Soak beside the Thames in Reading
A short walk from Reading station brings you to the Thames Lido, a Grade-II-listed Edwardian swimming bath that has been converted into a heated outdoor swimming pool right on the edge of the Thames. Non-members are welcome – book a two-hour session giving you access to the pool, sauna and hot tub. If you’re still craving the water, take a stroll along the Thames Path here or cross the river at Caversham Lock to View Island, a peaceful wildlife haven right in the centre of the Thames.
Get active on the ice in Slough
The dreary, grey business parks depicted in the TV series The Office might have you giving the commuter town of Slough a wide berth, but it could be the perfect outing for a rainy day. Head here for Slough Ice Arena, where you can slip on some skates and let your inner Brian Boitano or Jayne Torvill loose on the ice. You can also experience ice-karting here – these modified go-karts are an even more thrilling way to whizz around the rink. Across the road is Salt Hill Activity Centre, where you can bowl, climb, bounce or hit the soft play.
Have a family day out in Hanwell
“Zoo” might be a bit strong for the sweet little animal conservation centre at Hanwell Zoo – locally known as Bunny Park – but it does have a small collection of exotic creatures including lemurs, capybara, porcupines and margay (South American jungle cats), as well as birds and reptiles. With adult tickets at just £4.50 and kids £2.50, it’s great value. Challenge yourself afterwards with a visit to the adjacent Millennium Maze.
Admire art and architecture at Pitzhanger Manor
Beyond the cafes and fast food joints outside Ealing Broadway station is Walpole Park, a vast space once the estate of Pitzhanger Manor House. This Regency mansion, designed, built and lived in by British architect Sir John Soane, reopened in 2019 restored to its former glory after a three-year-long conservation project. The library building has been converted into Pitzhanger Gallery, showcasing work by contemporary artists, designers and architects.
Learn local history in Farringdon
Smithfield’s historic meat market, minutes from Farringdon station, is one for early-risers – it’s best visited before 7am when the stalls are still open and trading is in action. Monthly 90-minute guided tours dive into the history of the site dating back around 1,000 years. Pause nearby at 12th-century church St Bartholomew the Great, which somehow survived the Great Fire of 1666 and the Blitz. If you crave a bit more local history, visit Postman’s Park where plaques on the Watt’s Memorial honour the sacrifices of ordinary people who died while trying to save the life of someone else.
Olympic memories and big brands at Stratford
Relive those heady days of London’s 2012 Olympic glory by letting gravity do its thing in Queen Elizabeth Olympic Park. Artist Anish Kapoor’s ArcelorMittal Orbit is an unusual combination of sculpture, cliff-face and fairground ride, comprising not only the world’s tallest and longest tunnel slide, but also an 80m abseiling experience. Calm yourself down afterwards with a cuppa and some retail therapy in the vast Westfield shopping centre.
Celebrate community in Romford
Romford’s volunteer-led Havering Museum celebrates all things from the local area with artefacts dating back to prehistory. Through its roots as a community project – and with support of a Heritage Lottery Grant – it also indirectly honours the achievements of the local historians and librarians who created this little treasure trove in the old Romford Brewery building.
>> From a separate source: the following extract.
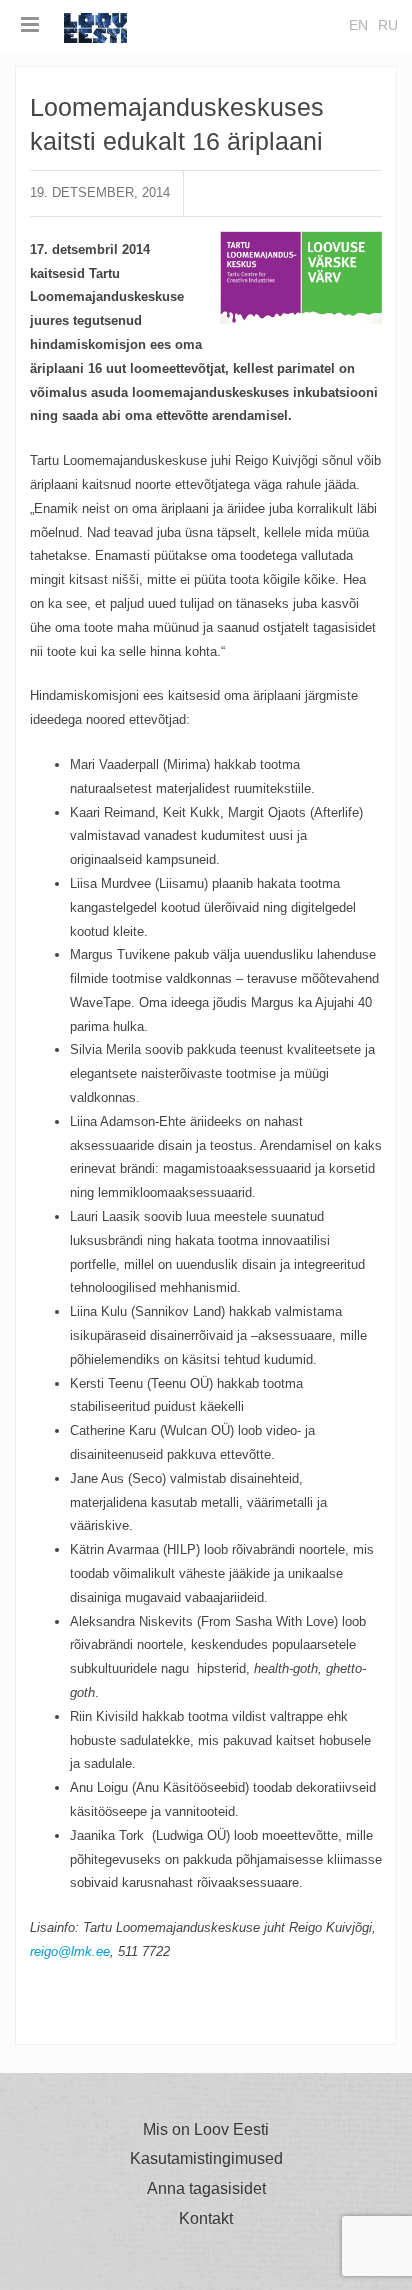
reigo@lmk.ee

Round out your trip to Romford at the greyhound track, which has six race meets a week. The handy betting guide can help you get to grips with what it all means.
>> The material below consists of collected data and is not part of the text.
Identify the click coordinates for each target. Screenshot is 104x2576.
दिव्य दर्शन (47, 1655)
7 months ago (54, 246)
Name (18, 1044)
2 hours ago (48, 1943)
Dig for fossils near Abbey Wood
Alight at the end of the southeastern branch of the Elizabeth Line to visit Lesnes Abbey Woods, home to – surprise! – ancient woodland and a ruined abbey. Amateur geologists of all ages will love digging around (no deeper than 2ft, thanks) at the fossil pit that forms part of this Site of Special Scientific Interest. You might find ancient shells or even a shark’s tooth. Failing that, the paths around ponds, through gardens and past sculptures will have you forgetting you’re in London (until you stumble upon the viewpoint of the city skyline, that is).